Wenn der Patient unter hartnäckigen Kopfschmerzen leidet oder aufgrund seiner Symptome orale Flüssigkeiten oder Medikamente nicht verträgt, ist eine Aufnahme gerechtfertigt, um eine EBP und andere fortgeschrittene Behandlungen wie oben beschrieben in Betracht zu ziehen. Dies sollte in Zusammenarbeit mit Ihren neurologischen Kollegen erfolgen.

Abschluss des Falles

Der Patient wurde einer Gehirn-CT und CTA unterzogen, die keine akuten intrakraniellen Anomalien zeigte.

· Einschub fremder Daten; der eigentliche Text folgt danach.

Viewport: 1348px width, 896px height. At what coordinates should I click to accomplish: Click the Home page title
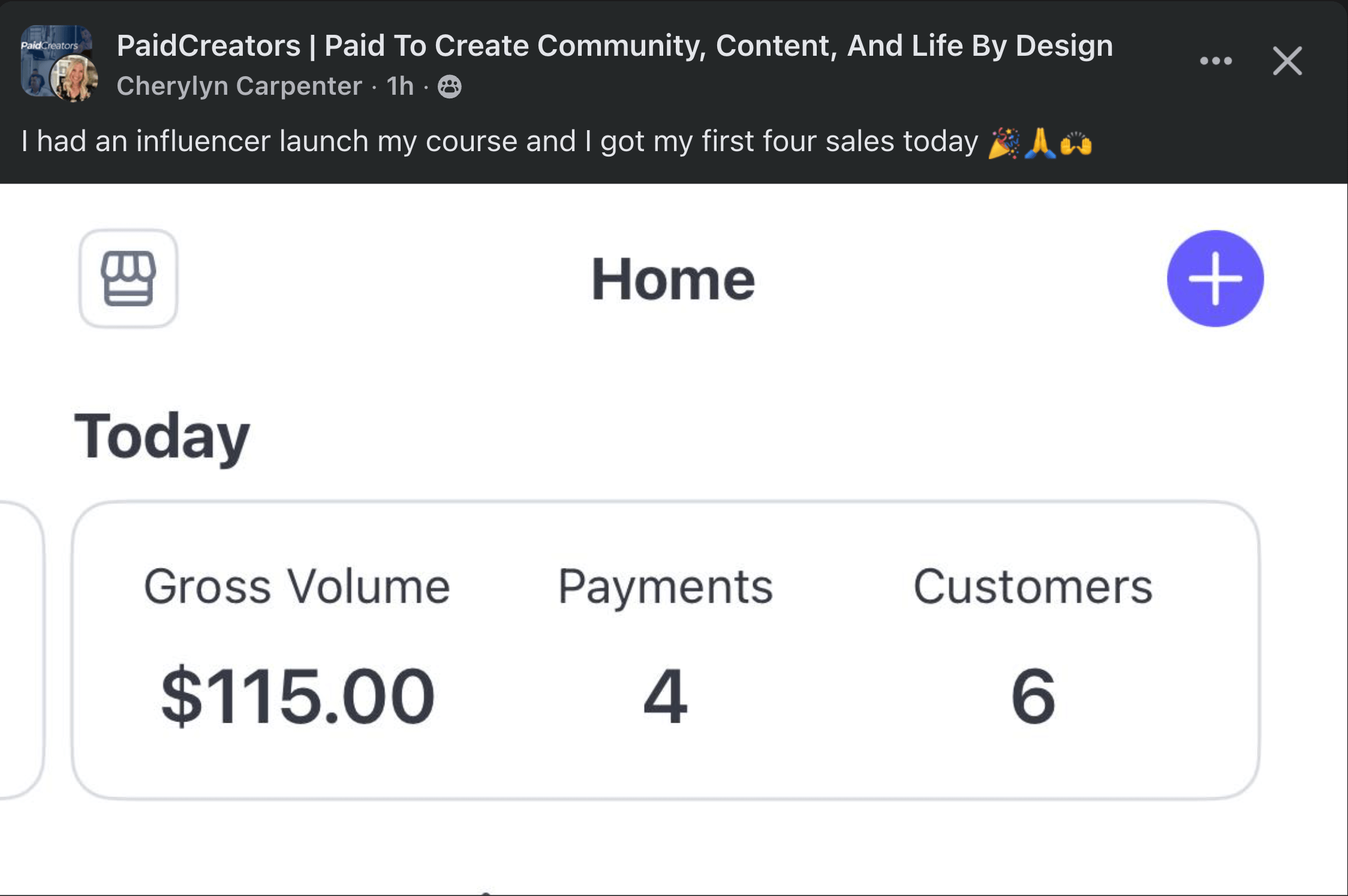(673, 279)
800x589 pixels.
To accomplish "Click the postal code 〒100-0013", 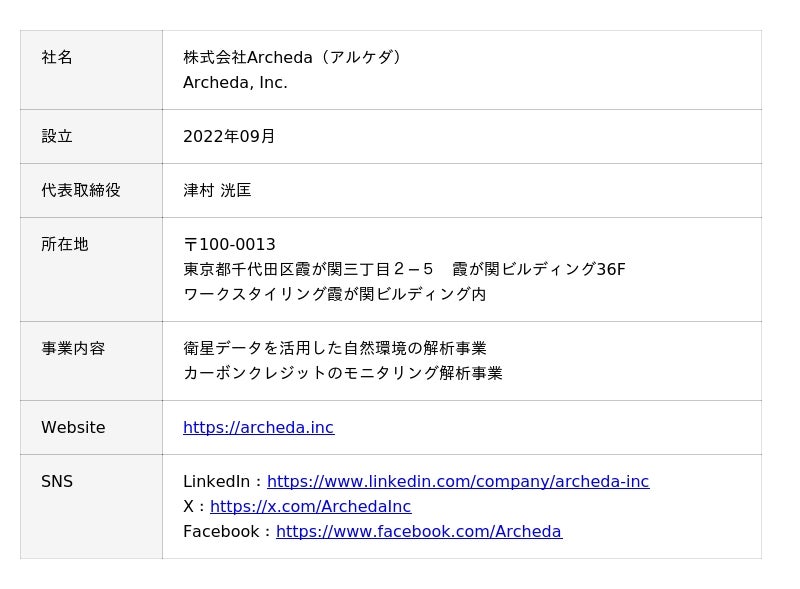I will coord(229,245).
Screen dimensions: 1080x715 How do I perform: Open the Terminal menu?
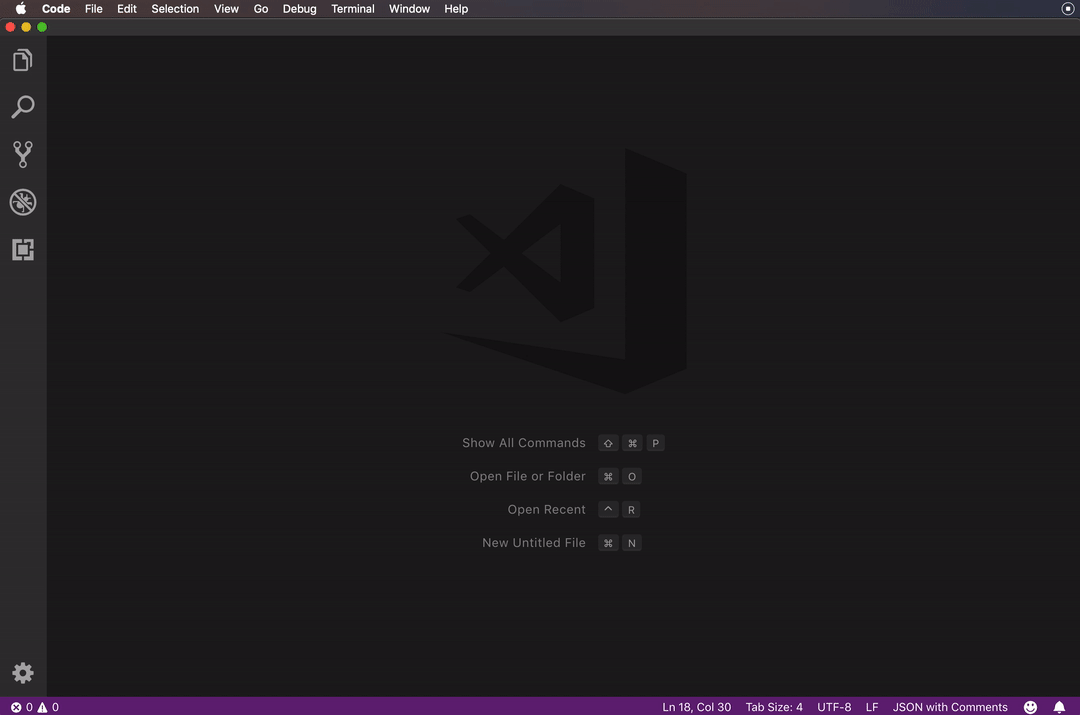[352, 9]
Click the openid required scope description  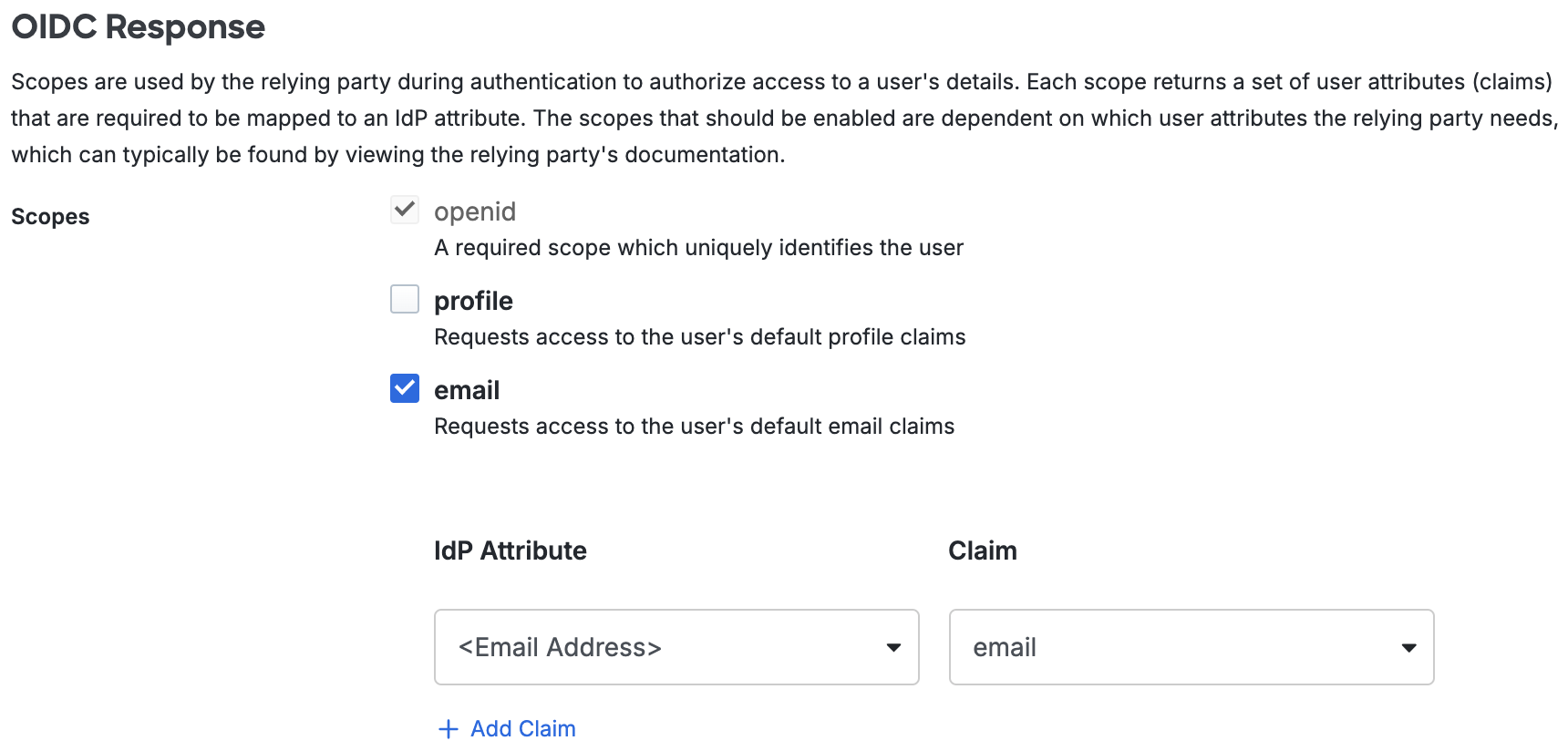(698, 248)
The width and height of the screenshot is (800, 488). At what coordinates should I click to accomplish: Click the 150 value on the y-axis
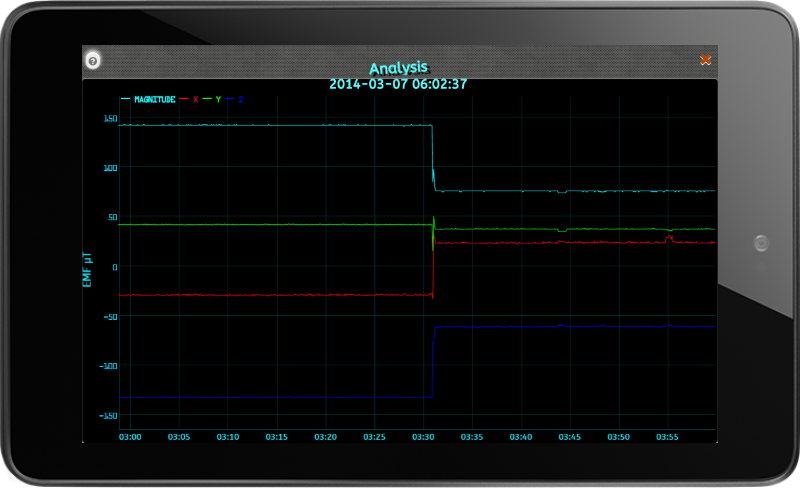(111, 118)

Anschließend wurde eine MRT des Gehirns durchgeführt, die eine diffuse pachymeningeale Verstärkung sowie eine Verdickung und Anschwellung des Duralvenensinus zeigte. Der Patient wurde zur weiteren Untersuchung in die Beobachtungseinheit eingeliefert, einschließlich einer T/L-MRT der Wirbelsäule, die eine große Ansammlung von Epiduralflüssigkeit zeigte, die wahrscheinlich auf eine Verletzung der Nervenwurzelscheide T5-T6 zurückzuführen war. Sie konsultierte einen Anästhesisten, ließ sich ein epidurales Blutpflaster anlegen und wurde mit dem Verschwinden ihrer Symptome nach Hause entlassen.

Punkte, die man sich merken sollte

  • Erwägen Sie eine spontane intrakranielle Hypotonie bei einem Patienten mit posturalen Kopfschmerzen.
     
  • SIH wird unterdiagnostiziert und oft mit anderen Kopfschmerzursachen verwechselt, da viele Symptome dieser Erkrankung unspezifisch sind. Betroffen sind vorwiegend Frauen. Auch Kinder können SIH haben.
     
  • Die MRT des Gehirns mit und ohne Kontrastmittel ist die primäre Bildgebungsmethode für die Diagnose von SIH und zeigt eine pachymeningeale Kontrastmittelanreicherung.
     
  • Wenn von der Notaufnahme aus kein MRT durchgeführt werden kann, ist trotz geringerer Sensitivität und Spezifität ein CT-Scan des Kopfes eine sinnvolle erste Bildgebungsmethode, um neu auftretende Kopfschmerzursachen auszuschließen und sekundäre Befunde im Zusammenhang mit SIH zu identifizieren. .
     
  • Die Behandlung hängt von der Schwere der Präsentation ab. Zunächst wird eine konservative Therapie versucht. Wenn dies nicht wirksam ist, sind andere Behandlungsoptionen Steroide, epidurale Blutpflaster, Fibrinkleber, chirurgische Leckkorrektur oder epidurale Infusion von Dextran und Kochsalzlösung.